Türkiye’nin Suriye’deki askeri operasyonlarının ardından
Libya’daki sürece müdahil olması, ‘bizim Ortadoğu bataklığında ne
işimiz var?’ tartışmalarını yeniden gündeme getirdi. Özellikle az
sayıda muhalif, ama iktidarın ulusalcı çizgisini muhalefet adı
altında başka biçimlerde içselleştiren, basın yayın organlarının
uzun süredir meseleyi “İhvan destekçiliği” ekseninde, ama her şeyi
aynı sepete boca eden, bölgedeki hassas dengelere odaklanma
ihtiyacı hissetmeksizin, sekter bir dinsellik karşıtı çizgide ele
almakta ısrar ettiği görülüyor. Bu tutumun daha solunda yer
alanların ise benzer dinamiklerle ama farklı saiklerle eleştirel
çizgiyi daha ileri noktalara götürmeye çalıştığına tanık
olunuyor.
Bu son yaklaşım, AKP’nin içeriyle dışarı arasında fark
gözetmeyen, dış politikayı iç politikanın bir aparatı haline
getiren meydan okumasını aynen kabul edip buna misliyle mukabele
ederek, “madem sen iç-dış ayrımı gözetmiyorsun ben de gözetmiyorum”
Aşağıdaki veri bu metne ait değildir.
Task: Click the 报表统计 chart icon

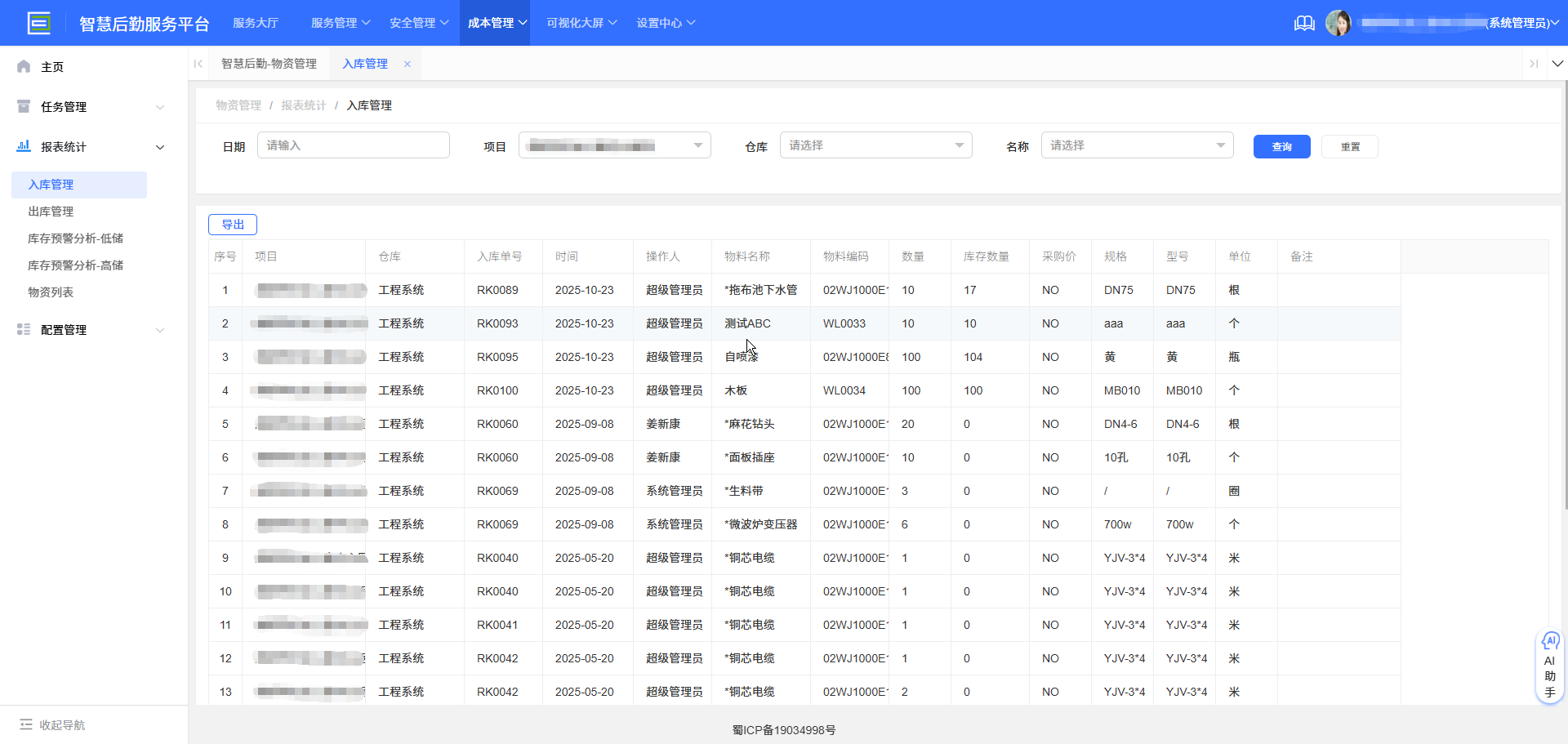Action: (23, 146)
modunda ilerliyor. Stratejik bir duruş geliştirerek defansı
kendince sağlam bir noktada kurmaya çalışıyor. AKP politikalarını
sistematik ve bütünlüklü bir muhalefet çizgisiyle göğüsleyip
etkisizleştirmeyi hedefleyen bu yaklaşım, giderek otoriterleşen AKP
iktidarına yönelik etkili muhalif çizginin ancak topyekûn bir
reddiye çerçevesinde geliştirilebileceği naifliğine de
düşebiliyor.
Arapların işlerine karışma ya da daha stratejik bir dille
Ortadoğu’da çıkarlarını maksimize etme amacıyla gerçekleştirdiği
AKP müdahalesine ilişkin tartışmalar, iktidarın baskısı ve düşük
seviyeli tartışma ortamı yüzünden giderek sekterleşiyor. Hatta
iktidar sahiplerinin seviyeyi kasıtlı olarak düşürerek meseleyi
analitik bir bağlamda ve sistematik olmaktan uzaklaştırarak kendi
iç çelişki ve tutarsızlıklarının koşullanmamış, zihni boş kitlelere
ulaşmasının önüne geçmeye çalıştığı bile söylenebilir.
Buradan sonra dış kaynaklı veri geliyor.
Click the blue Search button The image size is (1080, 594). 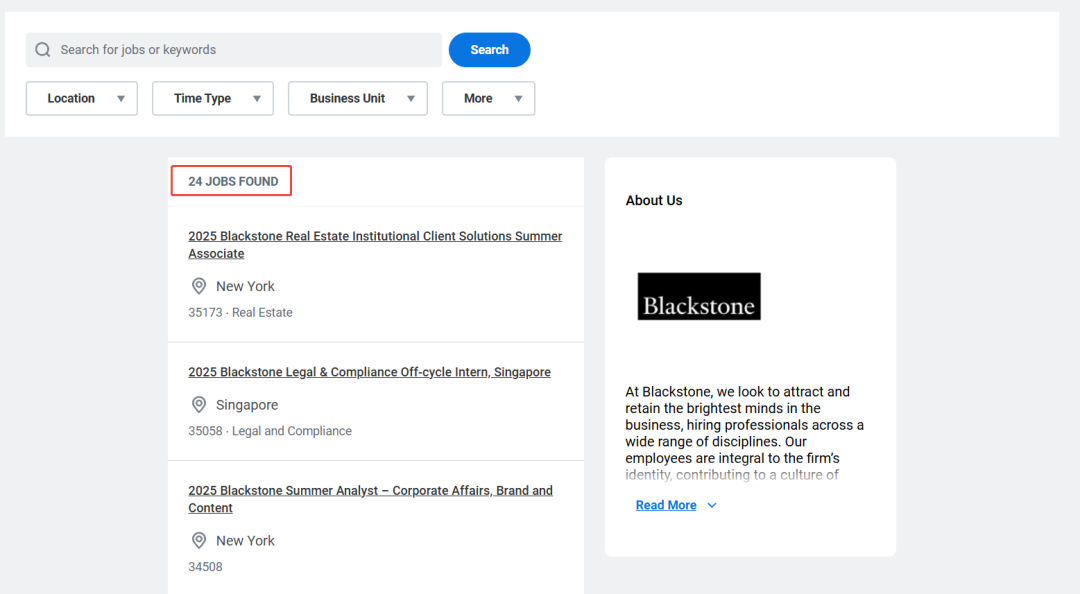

Tıpkı ekonomi gibi dış politikada da işin ahlaki yönü olduğu
gibi fayda/maslahat boyutu da mevcut. Ve ahlaki zeminden yoksun
maslahatçılığın giderek AKP’nin içinde debelendiği girdaba
sürükleyeceğini fark etmeyen aymazlıkla meseleyi katı ideolojik
zeminde algılayan zihinsel tutum arasında sıkışıyor tartışmalar. O
nedenle AKP’nin yanlış ideolojik çizgisine işaret edip dış
politikayı ya da herhangi bir politik meseleyi etikten ve moral
değerlerden soyutlamaya çalışmak en az iktidarınki kadar sorunlu
bir yaklaşımı teşkil ediyor.
Dil sertleşirken mesele muhtevasından boşaltılıyor, dış
politikanın rasyonel bir temelde analiz edilmesi imkanı giderek
yitiriliyor. Muktedir partinin yer yer acziyet içerisine düşen
açılımlarına haklı itirazlar getirilirken mesele giderek
seküler-dinsel ayrımını zeminleştiren toptancı bir vizyonun
labirentlerinde yitiriliyor. Meselenin dinsellik olmadığı en
azından salt dini bir perspektiften kaynaklanmadığı, İhvan’a
ilişkin tavrın doğru ya da yanlışlarının ayrıntılarına girmek
lüzumsuz bir uğraş addedilirken, at iziyle it izinin birbirine
karıştığı atmosferde aklı selim heba ediliyor.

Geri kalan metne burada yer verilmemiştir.